Por otra parte, la vida no reparte de forma equitativa los medios para ser felices. Hay un dicho que expresa que el dinero no da la felicidad, pero que la compra hecha.. Tal vez no sea exactamente así, porque “los ricos también lloran”, pero es indudable que Bill Gates, por poner un ejemplo, tiene muchas más posibilidades económicas que yo de adquirir un mayor porcentaje de aquellas “grageas de la felicidad” de las que hablábamos antes. Me parece, por tanto, que hay un agravio comparativo al hacerme participar contra mi voluntad en una carrera tan desventajosa. La fábula de la tortuga y la liebre es simplemente eso, una fábula, pura ficción.

En cuanto a lo de hacer felices a los demás, me parece una exageración muy peligrosa. No es que niegue el derecho a la felicidad ajena, pero creo que habría que acotarlo. Personalmente, prefiero negarme a facilitar motivos para ser feliz a un pederasta, a un dictador o a un psicópata, diciéndole a este último “estrangúleme y sea feliz”, o al primero “llévese a mi niño detrás de aquel matorral y haga lo que usted sabe con toda confianza, su felicidad es lo primero”.

Otras veces, aunque queramos que la otra persona sea feliz, no podemos lograrlo. Hay trastornos de la personalidad, como la psicosis maníaco depresiva, que alteran las percepciones de quienes la padecen, haciendo que los motivos de felicidad que podamos darles les parezcan exactamente lo contrario, lo que transforma en completamente inútil todo nuestro trabajo en ese sentido.

También hay que decir que el mundo está lleno de pesimistas, egoístas y amargados que se niegan a sí mismos, sistemáticamente y sin motivo aparente, el derecho a disfrutar de unos mínimos retazos de felicidad, así como el permitir que otros lo sean.. ¿Por qué tendría yo que mover un dedo para facilitarles el goce a estos sujetos de tal calaña?

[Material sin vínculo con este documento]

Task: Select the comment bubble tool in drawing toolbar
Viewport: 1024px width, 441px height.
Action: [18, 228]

Cuesta reconocerlo, pero hay gente que nos odia. No viene al caso si tienen o no motivos para hacerlo, pero de todas formas nos convierten en objeto de su aversión. ¿Qué hacer frente a ellos? Tal vez cantarles con una sonrisa en los labios aquello de “ódiame por favor, yo te lo pido, ódiame sin medida ni clemencia” o quemarnos a lo bonzo frente a su balcón luego de pedirles que no dejen de filmar la escena para llevarla a la tele y ganarse un dinero extra, además de tener un recuerdo para toda la vida de un instante delicioso.

Y luego están los pequeños detalles, los asuntos cotidianos, que a veces nos ponen en disyuntivas muy difíciles de resolver. Si tengo una vecina beata que es fanática del canto gregoriano y me pone todos los días a los Monjes de Silos a todo volumen coincidiendo con las horas en que los curas rezan sus oraciones en el convento (maitines, laudes, etc.), ¿qué debo hacer para que sea más feliz?, ¿debo acompañarla en sus plegarias como si fuera un franciscano y renunciar a dormir durante más de dos horas seguidas, o será mejor tomar las medidas para hacer que la venerable santona escuche los cánticos en directo (que no en vivo) en la voz de un coro de ángeles y sentada a la diestra del Señor?

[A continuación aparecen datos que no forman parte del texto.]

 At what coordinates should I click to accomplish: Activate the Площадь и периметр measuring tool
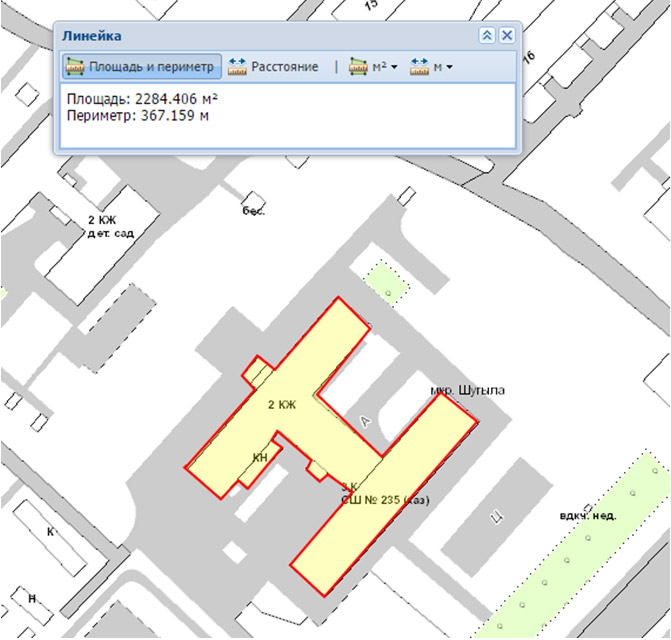pos(140,67)
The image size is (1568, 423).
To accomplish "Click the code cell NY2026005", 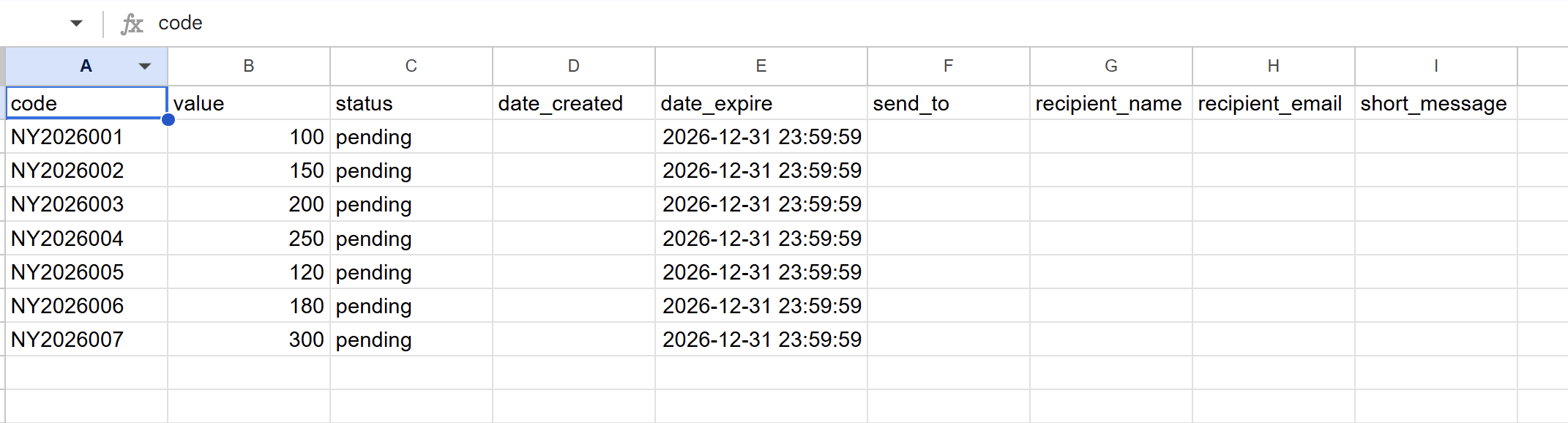I will (x=86, y=272).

¿Cómo hacer feliz al chihuahua de mi vecina, que todos los días deja sus deposiciones encima de mi felpudo?, ¿comprando para él un felpudo nuevo cada día y poniéndole para que coma albóndigas con laxante o prestándole mi rifle calibre 22 a ese otro vecino, víctima como yo del mismo simpático chucho y que dice cada vez que me cruza que nada lo haría más feliz que meterles cuatro tiros al perro diarreico y a su dueña?

En fin, que paso de obligaciones en ese sentido y que cada uno sea libre de hacer de su culo un jardín, mientras no estorbe a los demás. De momento, me conformaré con hacer felices a los lectores dejando de escribir, no sin antes exhortarles a que, si les ha gustado este disparate y han sido felices con él por un momento, lo compartan con sus amigos en los muros de sus redes sociales, para que ellos también disfruten de su misma felicidad y a que si, por el contrario, no les ha gustado, lo compartan con sus enemigos, ya que de este modo podrán resarcirse mínimamente al ver cómo esos odiados rivales se retuercen de asco. De paso, me darán la alegría de proporcionar nuevos lectores a este blog infame y desatendido, cumpliendo plenamente con la máxima de Cantinflas. Muchas gracias.